▽

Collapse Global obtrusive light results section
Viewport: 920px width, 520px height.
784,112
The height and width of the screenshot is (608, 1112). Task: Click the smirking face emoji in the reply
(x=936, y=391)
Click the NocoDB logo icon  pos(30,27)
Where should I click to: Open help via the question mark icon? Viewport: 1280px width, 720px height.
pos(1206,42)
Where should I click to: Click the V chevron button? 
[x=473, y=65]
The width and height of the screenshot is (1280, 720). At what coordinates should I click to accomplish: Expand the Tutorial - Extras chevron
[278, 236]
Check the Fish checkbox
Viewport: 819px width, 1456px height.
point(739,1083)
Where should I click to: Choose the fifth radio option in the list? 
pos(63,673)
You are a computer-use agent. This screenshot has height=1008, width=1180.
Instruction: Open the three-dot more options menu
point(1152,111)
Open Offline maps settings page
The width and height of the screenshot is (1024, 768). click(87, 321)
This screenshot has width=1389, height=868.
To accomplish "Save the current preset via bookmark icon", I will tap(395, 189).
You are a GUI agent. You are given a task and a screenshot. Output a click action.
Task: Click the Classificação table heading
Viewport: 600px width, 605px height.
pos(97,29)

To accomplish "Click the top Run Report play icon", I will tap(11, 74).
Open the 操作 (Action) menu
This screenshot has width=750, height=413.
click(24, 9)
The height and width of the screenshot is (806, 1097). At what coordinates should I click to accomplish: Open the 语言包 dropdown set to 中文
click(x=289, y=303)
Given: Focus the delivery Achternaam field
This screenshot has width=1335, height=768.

△

Print the entries once more, identical in every line.

**Answer for this exercise**
Collapse Global obtrusive light results section
Viewport: 920px width, 520px height.
784,112
The height and width of the screenshot is (608, 1112). Task: Click the smirking face emoji in the reply
(x=936, y=391)
Click the NocoDB logo icon  pos(30,27)
Where should I click to: Open help via the question mark icon? Viewport: 1280px width, 720px height.
pos(1206,42)
Where should I click to: Click the V chevron button? 
[x=473, y=65]
The width and height of the screenshot is (1280, 720). At what coordinates should I click to accomplish: Expand the Tutorial - Extras chevron
[278, 236]
Check the Fish checkbox
Viewport: 819px width, 1456px height.
point(739,1083)
Where should I click to: Choose the fifth radio option in the list? 
pos(63,673)
You are a computer-use agent. This screenshot has height=1008, width=1180.
Instruction: Open the three-dot more options menu
point(1152,111)
Open Offline maps settings page
The width and height of the screenshot is (1024, 768). click(87, 321)
This screenshot has width=1389, height=868.
To accomplish "Save the current preset via bookmark icon", I will tap(395, 189).
You are a GUI agent. You are given a task and a screenshot. Output a click action.
Task: Click the Classificação table heading
Viewport: 600px width, 605px height.
pos(97,29)

To accomplish "Click the top Run Report play icon", I will tap(11, 74).
Open the 操作 (Action) menu
This screenshot has width=750, height=413.
click(24, 9)
The height and width of the screenshot is (806, 1097). At what coordinates should I click to accomplish: Open the 语言包 dropdown set to 中文
click(x=289, y=303)
Given: Focus the delivery Achternaam field
This screenshot has width=1335, height=768.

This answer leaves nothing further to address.